M. Leung a indiqué que des émissaires du gouvernement ont communiqué avec les leaders étudiants pour essayer de relancer le dialogue.

Les manifestants occupent plusieurs rues importantes de la ville depuis le 26 septembre. Ils réclament des mises en candidature libres en vue du scrutin de 2017, et non uniquement des candidatures autorisées par Pékin, en plus de la démission de M. Leung.
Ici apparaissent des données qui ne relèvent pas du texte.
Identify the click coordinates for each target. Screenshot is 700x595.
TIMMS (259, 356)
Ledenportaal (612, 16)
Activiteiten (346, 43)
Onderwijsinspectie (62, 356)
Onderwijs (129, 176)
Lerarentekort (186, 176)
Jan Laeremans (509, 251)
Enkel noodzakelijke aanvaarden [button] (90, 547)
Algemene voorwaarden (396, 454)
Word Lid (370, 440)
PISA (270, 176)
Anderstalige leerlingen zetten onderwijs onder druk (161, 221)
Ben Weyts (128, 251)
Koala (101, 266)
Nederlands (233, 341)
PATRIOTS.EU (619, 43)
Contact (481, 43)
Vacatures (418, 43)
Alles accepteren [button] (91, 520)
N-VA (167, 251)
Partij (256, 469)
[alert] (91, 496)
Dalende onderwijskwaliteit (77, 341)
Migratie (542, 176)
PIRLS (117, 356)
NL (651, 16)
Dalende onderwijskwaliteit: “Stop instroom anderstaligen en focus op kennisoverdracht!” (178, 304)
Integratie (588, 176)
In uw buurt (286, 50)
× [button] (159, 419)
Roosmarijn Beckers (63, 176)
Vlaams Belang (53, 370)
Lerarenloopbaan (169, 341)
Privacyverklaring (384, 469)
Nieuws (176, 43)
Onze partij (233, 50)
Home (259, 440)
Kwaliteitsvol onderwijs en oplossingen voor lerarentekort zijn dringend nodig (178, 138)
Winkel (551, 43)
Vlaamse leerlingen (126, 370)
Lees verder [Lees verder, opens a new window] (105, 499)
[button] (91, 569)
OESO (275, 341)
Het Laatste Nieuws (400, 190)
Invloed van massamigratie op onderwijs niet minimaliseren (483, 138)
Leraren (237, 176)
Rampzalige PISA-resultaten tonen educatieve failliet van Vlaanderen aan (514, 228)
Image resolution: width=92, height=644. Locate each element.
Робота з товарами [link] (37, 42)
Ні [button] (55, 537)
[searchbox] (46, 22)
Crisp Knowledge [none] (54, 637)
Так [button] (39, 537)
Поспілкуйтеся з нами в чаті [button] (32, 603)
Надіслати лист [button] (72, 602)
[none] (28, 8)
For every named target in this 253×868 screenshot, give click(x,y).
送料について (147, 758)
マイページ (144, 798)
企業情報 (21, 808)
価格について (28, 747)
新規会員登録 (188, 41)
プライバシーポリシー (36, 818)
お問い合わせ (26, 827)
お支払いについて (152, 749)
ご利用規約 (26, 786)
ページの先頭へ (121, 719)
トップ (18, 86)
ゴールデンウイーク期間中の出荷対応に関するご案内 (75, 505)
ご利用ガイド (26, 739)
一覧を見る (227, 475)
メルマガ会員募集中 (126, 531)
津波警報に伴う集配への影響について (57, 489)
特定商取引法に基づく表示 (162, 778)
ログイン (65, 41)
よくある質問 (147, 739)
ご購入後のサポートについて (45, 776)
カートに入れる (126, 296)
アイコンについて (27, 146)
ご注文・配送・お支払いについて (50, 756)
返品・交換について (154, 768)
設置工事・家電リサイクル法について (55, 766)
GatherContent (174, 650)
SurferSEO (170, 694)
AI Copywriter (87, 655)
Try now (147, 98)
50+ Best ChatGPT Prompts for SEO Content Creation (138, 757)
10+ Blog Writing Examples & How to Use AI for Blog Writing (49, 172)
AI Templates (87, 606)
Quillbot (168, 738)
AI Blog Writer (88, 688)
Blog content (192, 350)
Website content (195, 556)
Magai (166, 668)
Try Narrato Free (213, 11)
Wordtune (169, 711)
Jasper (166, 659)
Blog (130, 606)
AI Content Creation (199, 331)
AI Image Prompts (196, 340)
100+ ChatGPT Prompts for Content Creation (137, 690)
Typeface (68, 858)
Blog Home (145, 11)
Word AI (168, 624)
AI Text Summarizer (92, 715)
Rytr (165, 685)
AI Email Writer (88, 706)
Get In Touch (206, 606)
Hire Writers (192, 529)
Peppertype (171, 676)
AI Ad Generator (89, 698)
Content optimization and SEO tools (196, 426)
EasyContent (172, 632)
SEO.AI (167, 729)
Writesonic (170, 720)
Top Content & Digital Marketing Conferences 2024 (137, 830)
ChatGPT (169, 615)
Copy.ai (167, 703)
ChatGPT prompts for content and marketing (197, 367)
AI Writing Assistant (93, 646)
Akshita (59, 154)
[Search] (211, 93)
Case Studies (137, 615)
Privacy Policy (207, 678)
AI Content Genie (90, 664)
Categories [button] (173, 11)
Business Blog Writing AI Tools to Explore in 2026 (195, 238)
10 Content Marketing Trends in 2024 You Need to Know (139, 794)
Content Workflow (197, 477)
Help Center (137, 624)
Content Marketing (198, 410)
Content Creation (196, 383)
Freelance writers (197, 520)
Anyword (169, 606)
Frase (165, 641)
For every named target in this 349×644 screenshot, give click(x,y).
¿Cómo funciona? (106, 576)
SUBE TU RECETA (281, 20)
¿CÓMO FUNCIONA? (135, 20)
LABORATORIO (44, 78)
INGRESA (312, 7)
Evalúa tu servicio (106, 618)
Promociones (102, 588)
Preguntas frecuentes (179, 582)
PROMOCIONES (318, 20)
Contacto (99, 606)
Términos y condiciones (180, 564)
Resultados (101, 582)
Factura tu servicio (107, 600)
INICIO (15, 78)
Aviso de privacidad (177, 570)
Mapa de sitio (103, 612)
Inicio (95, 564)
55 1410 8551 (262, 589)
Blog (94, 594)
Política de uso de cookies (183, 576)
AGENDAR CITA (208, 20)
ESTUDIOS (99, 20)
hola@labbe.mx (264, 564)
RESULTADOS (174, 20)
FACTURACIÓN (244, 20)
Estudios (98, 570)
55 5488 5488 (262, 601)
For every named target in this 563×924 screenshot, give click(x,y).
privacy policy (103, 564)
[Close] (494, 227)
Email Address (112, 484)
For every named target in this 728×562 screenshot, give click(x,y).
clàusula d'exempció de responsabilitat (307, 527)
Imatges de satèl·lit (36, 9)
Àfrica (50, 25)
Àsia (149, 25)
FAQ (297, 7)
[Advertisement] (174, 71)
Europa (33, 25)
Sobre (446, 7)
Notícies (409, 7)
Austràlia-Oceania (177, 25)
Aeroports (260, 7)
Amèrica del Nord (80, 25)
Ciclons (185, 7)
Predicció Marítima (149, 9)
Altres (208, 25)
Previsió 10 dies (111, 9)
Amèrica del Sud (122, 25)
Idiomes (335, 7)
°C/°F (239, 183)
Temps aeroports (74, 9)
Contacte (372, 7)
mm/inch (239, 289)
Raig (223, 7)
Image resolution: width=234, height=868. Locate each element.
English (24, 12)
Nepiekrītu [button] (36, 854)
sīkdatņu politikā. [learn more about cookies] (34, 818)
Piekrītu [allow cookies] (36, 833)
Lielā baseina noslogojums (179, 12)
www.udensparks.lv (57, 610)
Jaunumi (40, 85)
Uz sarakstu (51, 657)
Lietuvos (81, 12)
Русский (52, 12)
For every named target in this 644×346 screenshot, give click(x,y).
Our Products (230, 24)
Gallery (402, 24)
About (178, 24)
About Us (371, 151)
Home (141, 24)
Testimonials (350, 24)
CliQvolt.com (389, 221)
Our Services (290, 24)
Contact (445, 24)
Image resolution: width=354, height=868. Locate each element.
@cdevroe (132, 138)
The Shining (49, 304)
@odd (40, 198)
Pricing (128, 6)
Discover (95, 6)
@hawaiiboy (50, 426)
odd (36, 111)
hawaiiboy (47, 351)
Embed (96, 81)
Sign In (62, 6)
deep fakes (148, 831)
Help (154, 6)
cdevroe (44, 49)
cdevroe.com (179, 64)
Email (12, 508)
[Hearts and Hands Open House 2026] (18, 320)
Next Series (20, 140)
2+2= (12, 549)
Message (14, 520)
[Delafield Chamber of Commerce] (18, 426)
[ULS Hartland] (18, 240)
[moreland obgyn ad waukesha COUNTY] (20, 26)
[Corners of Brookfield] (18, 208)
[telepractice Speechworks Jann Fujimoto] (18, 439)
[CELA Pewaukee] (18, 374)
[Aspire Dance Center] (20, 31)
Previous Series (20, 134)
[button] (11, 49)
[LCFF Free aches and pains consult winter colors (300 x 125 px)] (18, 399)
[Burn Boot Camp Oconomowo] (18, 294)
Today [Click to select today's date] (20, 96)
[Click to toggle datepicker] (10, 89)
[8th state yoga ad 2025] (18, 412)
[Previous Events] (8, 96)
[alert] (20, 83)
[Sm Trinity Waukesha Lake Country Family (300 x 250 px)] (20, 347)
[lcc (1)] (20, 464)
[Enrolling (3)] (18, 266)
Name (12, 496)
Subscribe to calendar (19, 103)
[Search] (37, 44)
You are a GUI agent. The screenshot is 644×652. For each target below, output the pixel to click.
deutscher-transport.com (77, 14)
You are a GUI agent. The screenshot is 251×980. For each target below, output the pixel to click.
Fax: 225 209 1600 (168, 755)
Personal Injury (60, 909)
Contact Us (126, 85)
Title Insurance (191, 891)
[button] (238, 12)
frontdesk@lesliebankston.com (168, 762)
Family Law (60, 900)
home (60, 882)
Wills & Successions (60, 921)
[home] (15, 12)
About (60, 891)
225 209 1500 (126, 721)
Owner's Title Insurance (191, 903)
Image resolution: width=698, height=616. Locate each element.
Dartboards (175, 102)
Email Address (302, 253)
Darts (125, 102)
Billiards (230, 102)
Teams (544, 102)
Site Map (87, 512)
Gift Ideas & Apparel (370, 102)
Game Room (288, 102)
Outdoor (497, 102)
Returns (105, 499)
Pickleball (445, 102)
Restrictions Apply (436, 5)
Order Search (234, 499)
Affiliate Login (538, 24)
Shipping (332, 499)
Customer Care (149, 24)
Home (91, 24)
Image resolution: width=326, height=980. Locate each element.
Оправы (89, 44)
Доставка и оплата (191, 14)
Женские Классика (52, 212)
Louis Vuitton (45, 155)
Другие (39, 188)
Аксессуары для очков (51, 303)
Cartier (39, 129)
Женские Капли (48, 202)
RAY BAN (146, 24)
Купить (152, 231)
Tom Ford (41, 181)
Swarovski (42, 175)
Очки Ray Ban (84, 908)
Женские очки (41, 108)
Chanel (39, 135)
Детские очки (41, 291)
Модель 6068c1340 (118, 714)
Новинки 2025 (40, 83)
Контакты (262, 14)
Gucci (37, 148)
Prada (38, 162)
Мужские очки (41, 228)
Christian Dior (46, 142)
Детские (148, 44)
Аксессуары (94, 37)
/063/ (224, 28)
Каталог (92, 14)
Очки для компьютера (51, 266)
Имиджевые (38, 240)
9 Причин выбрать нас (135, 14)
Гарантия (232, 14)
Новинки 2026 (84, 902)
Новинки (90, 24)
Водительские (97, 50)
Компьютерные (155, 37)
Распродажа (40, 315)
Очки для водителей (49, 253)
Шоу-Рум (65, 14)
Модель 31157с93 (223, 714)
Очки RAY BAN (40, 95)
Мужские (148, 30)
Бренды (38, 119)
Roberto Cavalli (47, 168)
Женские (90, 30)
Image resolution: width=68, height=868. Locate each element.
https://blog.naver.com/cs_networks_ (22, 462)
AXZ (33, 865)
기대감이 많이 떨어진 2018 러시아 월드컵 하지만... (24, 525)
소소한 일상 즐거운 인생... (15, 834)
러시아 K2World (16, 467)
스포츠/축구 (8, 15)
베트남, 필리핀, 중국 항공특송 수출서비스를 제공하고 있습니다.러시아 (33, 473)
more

M. Leung n'a pas directement répondu aux questions quant à savoir à quel moment la police pourrait intervenir pour chasser les manifestants. Il a toutefois prévenu que le mouvement de désobéissance civile, s'il a été toléré jusqu'à présent, ne pourra se poursuivre indéfiniment.

«À l'avenir, nous ne pourrons tolérer que l'occupation des rues ait un impact négatif sur la société de Hong Kong. La police aura recours à des méthodes appropriées pour régler ce problème», a-t-il dit.

Les dirigeants ont irrité les manifestants quand ils ont subitement annulé les discussions prévues la semaine dernière, sous prétexte que les pourparlers n'auraient aucune issue positive.

M. Leung a répété que la position de Pékin face aux mises en candidature ne changerait pas.

«Pendant la deuxième période de consultations, on peut encore entendre les positions de chacun. On peut encore discuter de la formation exacte du comité de nomination», a-t-il dit.

Pékin se fait de plus en plus impatient face aux manifestations, qui représentent la plus importante contestation de son autorité dans la ville depuis que la Chine a pris le contrôle de l'ancienne colonie britannique en 1997.

Rien ne permet toutefois de croire que le gouvernement central chinois s'apprête à intervenir directement dans le conflit.